On Belief in God

Long before Jefferson’s “wall of separation” was reinterpreted to mean a systematic removal of public expression of Christian faith, Robert A. Woods eloquently summarizes the faith Calvin Coolidge held firmly in God. He was not afraid to praise God yet a deep sense of humility kept him from flaunting his devotion and reliance on Him. He would never utilize religion as a tool to gain votes. His convictions were his own but he also knew they were grounded in reason. The strength to bear the responsibilities of office, including the deaths of his son and father, came from an Almighty Creator. As Woods would say,

“Any attempt to understand President Coolidge will go far amiss which does not take the fullest account of the great power of religious faith which has been continuous and increasing in his life. Beginning with his early nurture, greatly strengthened and broadened at Amherst, rising steadily as the responsibilities of life so steadily and so broadly increased — his faith in God with its correlative of faith in men, his sense of sustaining and uplifting spiritual realities, is, in modern terms, not less real to him and not less definite in its command and its reenforcement to righteousness than it was to the Puritans of old. He told an interviewer: ‘I have found that when a man does right, he is increasingly supported. I believe in God.’ There were some at least in the great audience that listened to his address at the dinner of the National Republican Club in New York City who understood him when, at its close, he paused and almost startled his audience with the words of the psalm: ‘He that keepeth Israel shall neither slumber nor sleep.’
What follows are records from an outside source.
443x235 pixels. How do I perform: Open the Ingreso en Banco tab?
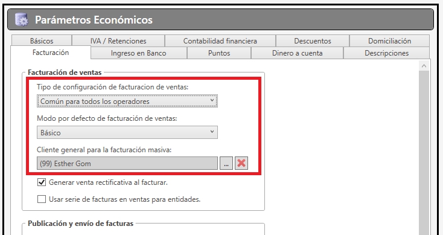click(x=138, y=53)
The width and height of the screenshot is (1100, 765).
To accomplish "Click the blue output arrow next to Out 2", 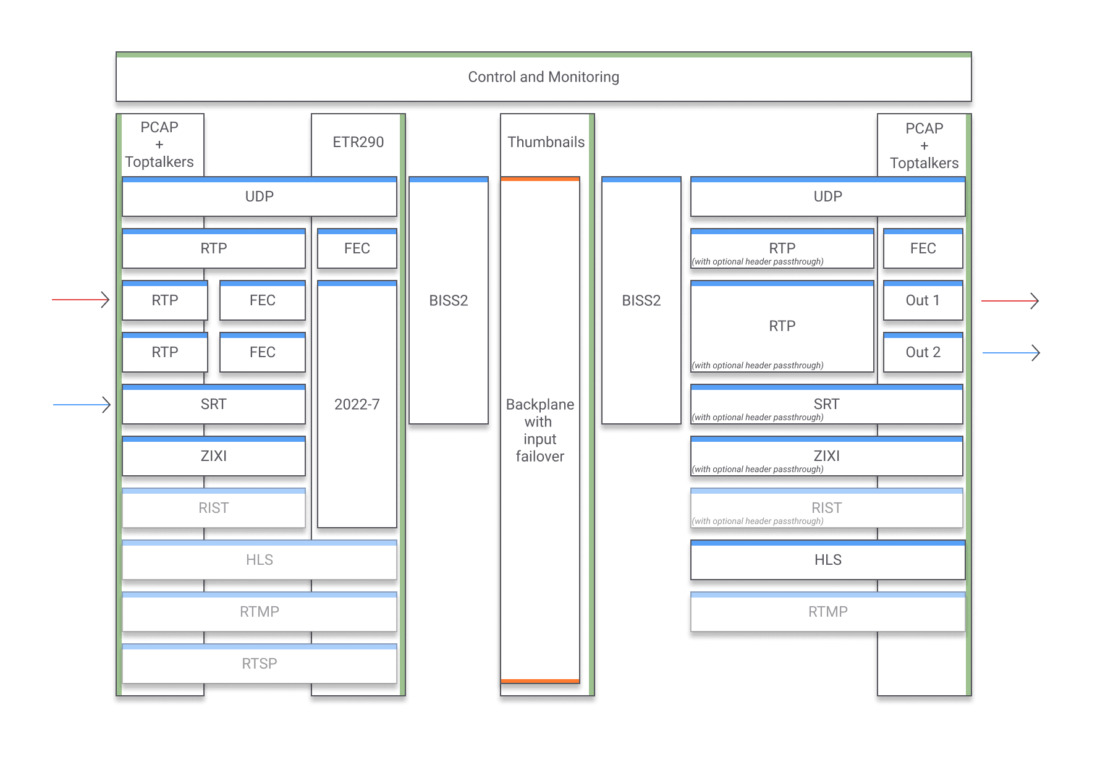I will [x=1011, y=353].
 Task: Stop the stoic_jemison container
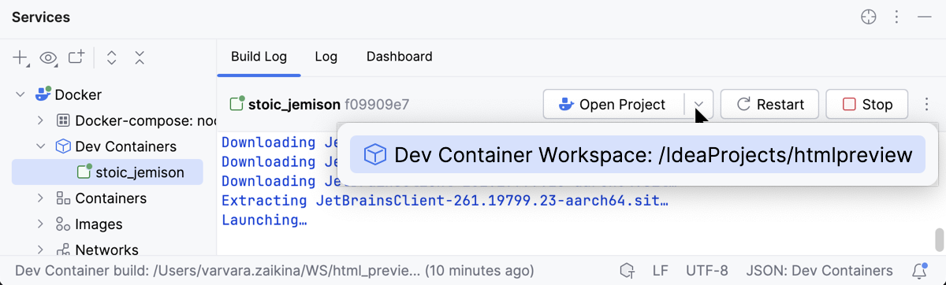(867, 104)
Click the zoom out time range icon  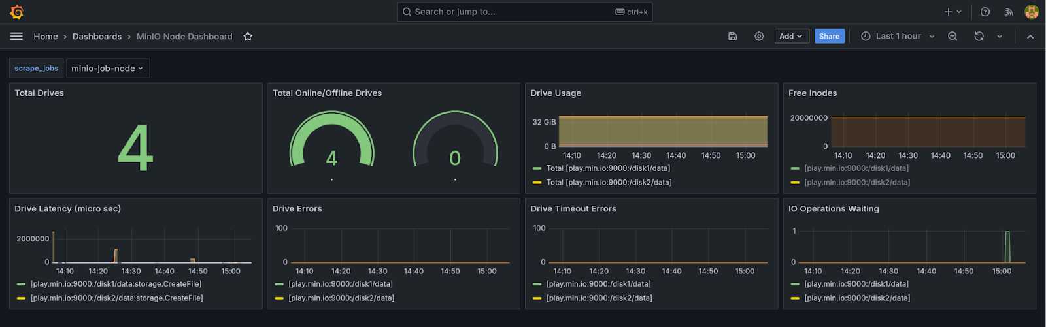pos(953,37)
“It too often seems in our public affairs that ‘belief and loyalty have passed away, and only the cant and false echo of them remain; and all solemnity has become pageantry.’ Whatever else may be set down as the final estimate of Calvin Coolidge, he will be among those leaders of the people whose reliance upon divine guidance is a part of the very fabric of their being. With a mind so clear, so free of pretence, this means not only a constant and vital constraint to righteous judgment, but as constant an aspiration toward a more righteous and more human order of the common life” (“The Preparation of Calvin Coolidge,” 1924, pp.234-5).